My thoughts then turned to the twenty children who are no longer on the list. No doubt holiday gifts had already been lovingly purchased and tenderly, or rapidly, wrapped for them. Sigh. Those moments when my brain signals to me that my middle sister is still among the living are rare these days. Once in a while I still reach for a phone to connect with my sister again in hopes of hearing her voice just one more time.
As I quiet my mind, I do hear her voice. It is specific and directed, with a note of barely held back laughter. It is real, as real as anyone else’s in the room. I’m just not certain what she’s saying (or I’m just not listening, which is entirely plausible).

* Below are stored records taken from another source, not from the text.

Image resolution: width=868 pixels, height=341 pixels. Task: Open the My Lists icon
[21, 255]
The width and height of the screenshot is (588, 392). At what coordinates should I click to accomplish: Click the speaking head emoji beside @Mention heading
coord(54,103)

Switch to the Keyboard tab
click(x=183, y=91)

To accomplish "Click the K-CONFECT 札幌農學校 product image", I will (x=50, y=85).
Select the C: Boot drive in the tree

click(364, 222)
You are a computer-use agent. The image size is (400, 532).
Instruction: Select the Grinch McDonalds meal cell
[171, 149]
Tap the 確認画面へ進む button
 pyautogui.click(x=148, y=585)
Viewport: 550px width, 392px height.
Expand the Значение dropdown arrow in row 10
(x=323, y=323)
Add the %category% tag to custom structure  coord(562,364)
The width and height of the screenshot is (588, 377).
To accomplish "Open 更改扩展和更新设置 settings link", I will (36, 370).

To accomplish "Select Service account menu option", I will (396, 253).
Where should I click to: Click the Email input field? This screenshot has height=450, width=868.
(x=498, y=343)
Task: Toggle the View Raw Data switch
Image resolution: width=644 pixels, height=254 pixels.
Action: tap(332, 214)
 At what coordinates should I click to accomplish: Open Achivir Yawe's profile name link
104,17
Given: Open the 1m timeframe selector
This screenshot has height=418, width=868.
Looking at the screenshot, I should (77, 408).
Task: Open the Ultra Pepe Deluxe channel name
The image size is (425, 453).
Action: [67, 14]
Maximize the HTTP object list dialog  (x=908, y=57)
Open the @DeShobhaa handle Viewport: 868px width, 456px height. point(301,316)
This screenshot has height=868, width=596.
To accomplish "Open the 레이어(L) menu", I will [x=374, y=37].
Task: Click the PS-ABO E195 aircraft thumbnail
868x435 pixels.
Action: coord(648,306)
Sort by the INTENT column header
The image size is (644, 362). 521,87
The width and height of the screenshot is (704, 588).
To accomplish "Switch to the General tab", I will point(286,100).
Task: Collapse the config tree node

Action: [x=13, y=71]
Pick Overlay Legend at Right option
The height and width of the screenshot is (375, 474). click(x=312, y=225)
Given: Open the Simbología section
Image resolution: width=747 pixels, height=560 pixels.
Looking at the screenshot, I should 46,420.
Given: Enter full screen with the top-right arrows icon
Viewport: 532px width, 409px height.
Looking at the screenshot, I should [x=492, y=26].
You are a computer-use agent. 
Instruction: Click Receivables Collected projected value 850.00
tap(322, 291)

These past few months have been full in a way so different than what I was used to in the past, mostly because my work shifted and my kids have had to spend a whole lot more time with me rather than with caregivers. They have been good, challenging, funny, tiring months. As we approach the end of the year, my heart feels as full as a heart can get, I think. The gaping hole in my heart left after my sister’s death remains not full yet no longer empty.
For seven years I lit a candle in my sister’s memory – not quite every night, but almost. I was challenged recently to consider what I will do the next time I lose a loved one (and though it may be far off, it is inevitable). Will I light a candle for him or for her? Will I eventually be surrounded by candles, their lights flickering at sunset, tucking me into bed every night?
It seemed more creepy than comforting when I pictured so many candles around me, one day. So I am taking a break from the Guadalupana.
I suspect that my sister won’t mind me getting on with life, because she may be far busier than I am these days, what with welcoming all those young souls from Connecticut into a new space and a new light.
Observing the firelight from my place tucked beneath a soft red cozy, I appreciate that the boys are quiet, the dog is sleeping, and the wind is still. It is finally my time to just be for a few minutes, and let the world around me just be, and let us all just be enough tonight.
Wishing each of you a most wonderful holiday.